WHAT TO DO – Nothing but the lines from the one with "Open the user profile avatar dropdown" through the final line of the entries should appear in the answer, copied exactly and without pictures.

GIVEN INFORMATION –
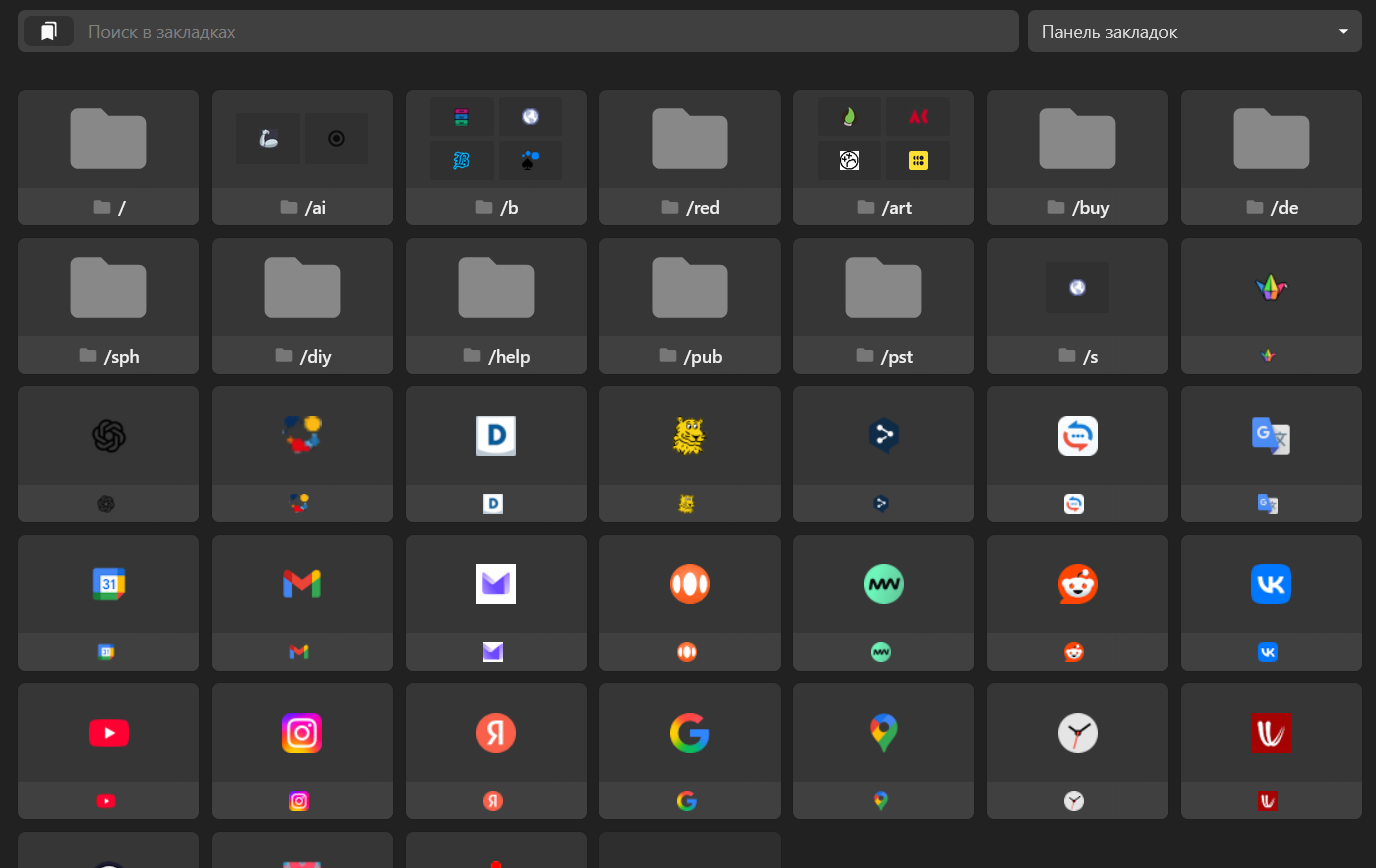This screenshot has height=868, width=1376.
Task: Open the Reddit bookmark tile
Action: 1077,584
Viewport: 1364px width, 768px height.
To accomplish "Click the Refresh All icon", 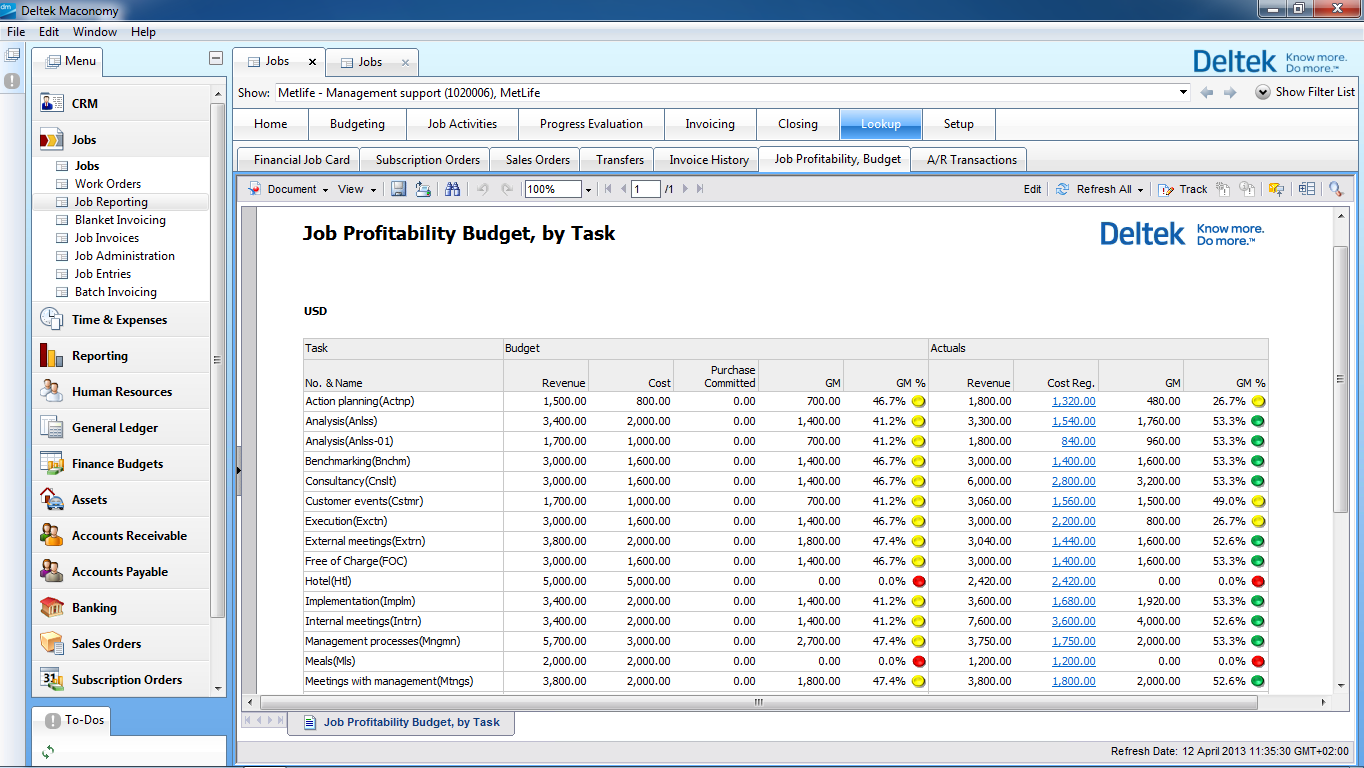I will coord(1062,189).
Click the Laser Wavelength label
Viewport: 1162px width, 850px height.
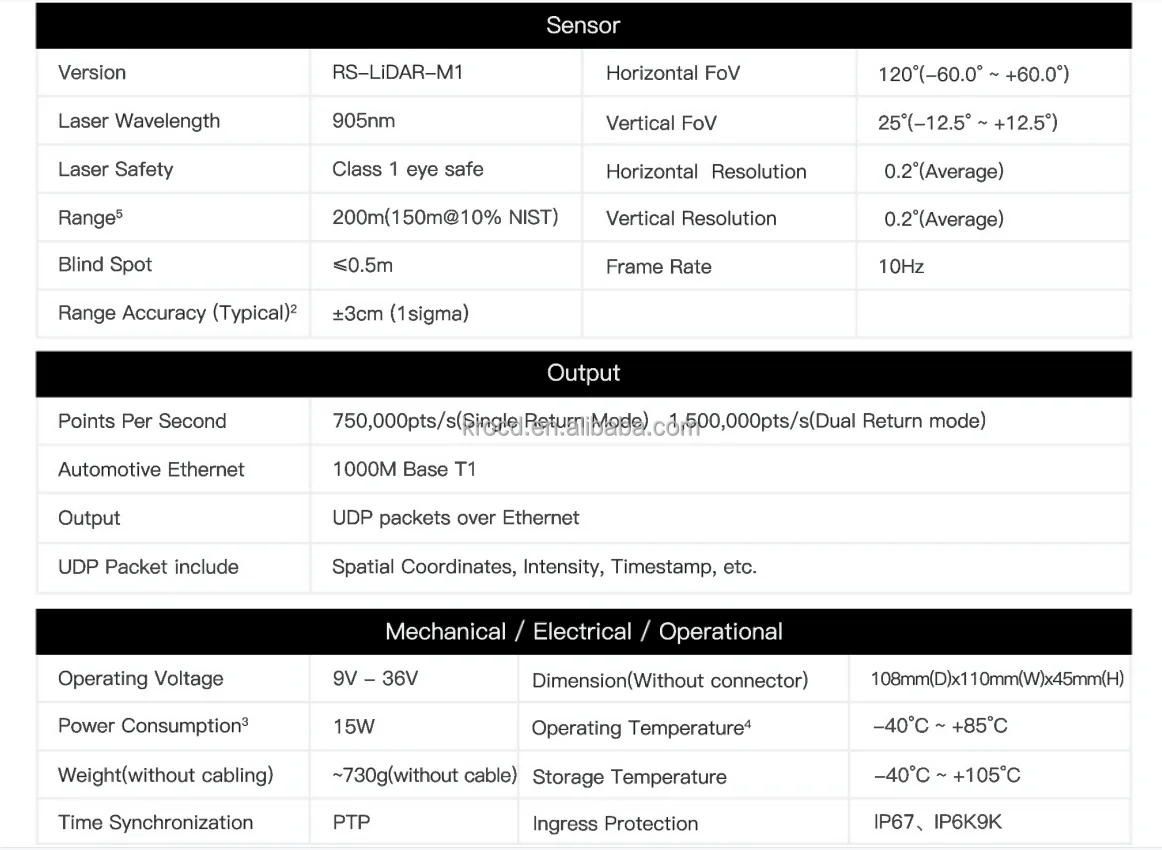(x=139, y=121)
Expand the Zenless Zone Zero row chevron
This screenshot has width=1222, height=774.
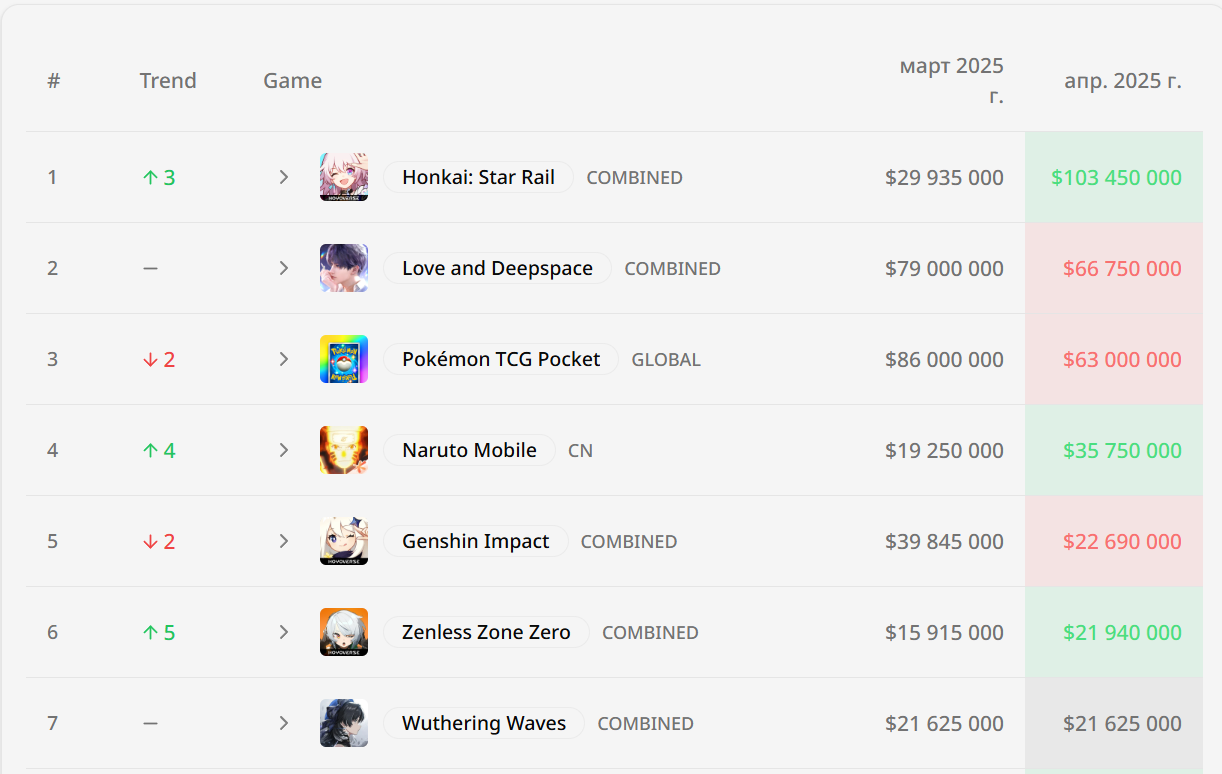click(x=284, y=632)
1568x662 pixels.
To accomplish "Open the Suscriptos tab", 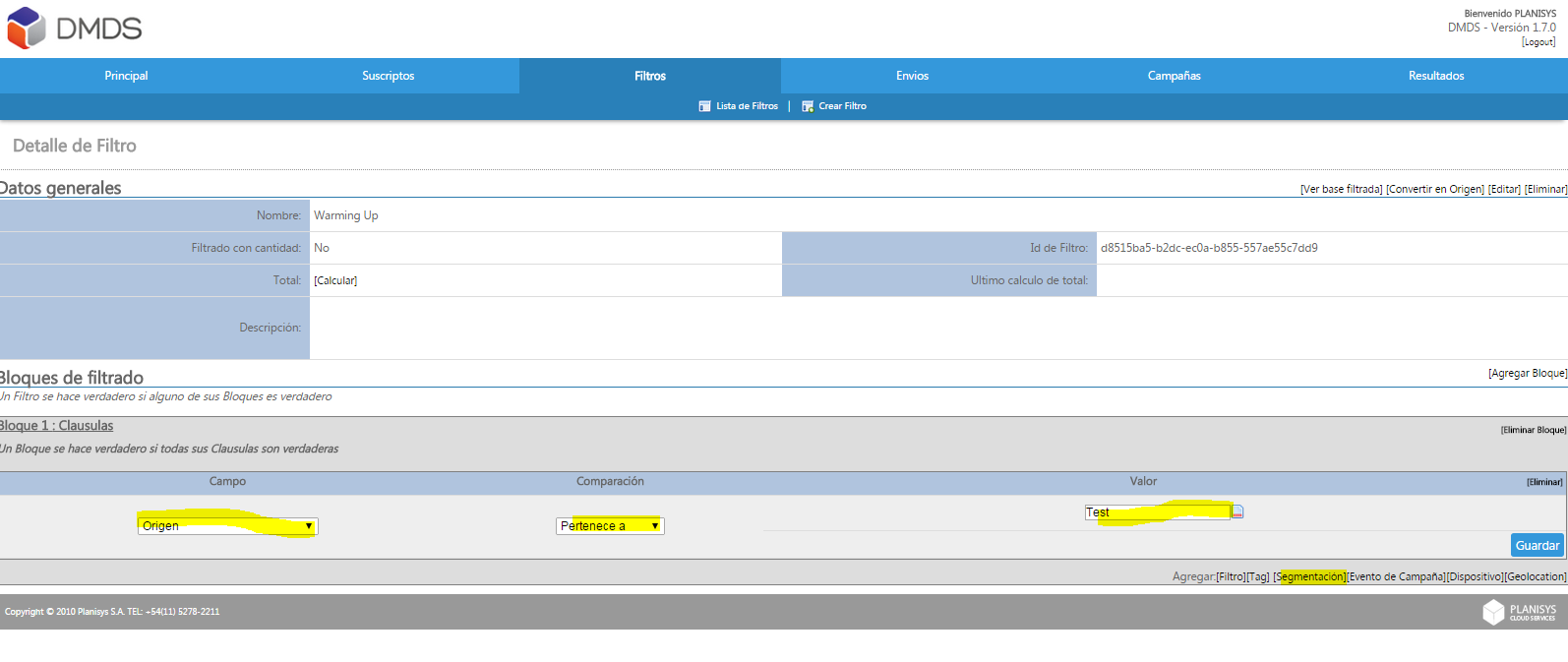I will pyautogui.click(x=389, y=76).
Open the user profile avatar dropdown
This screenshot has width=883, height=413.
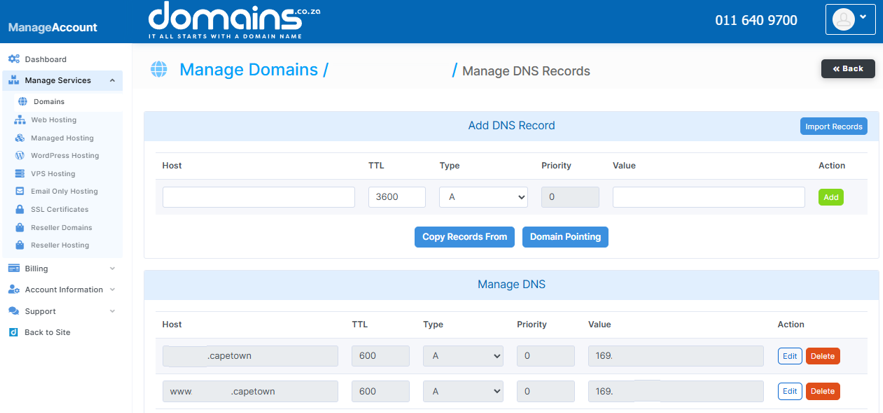pyautogui.click(x=849, y=20)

SOLUTION –
Open the user profile avatar dropdown
This screenshot has width=883, height=413.
pyautogui.click(x=849, y=20)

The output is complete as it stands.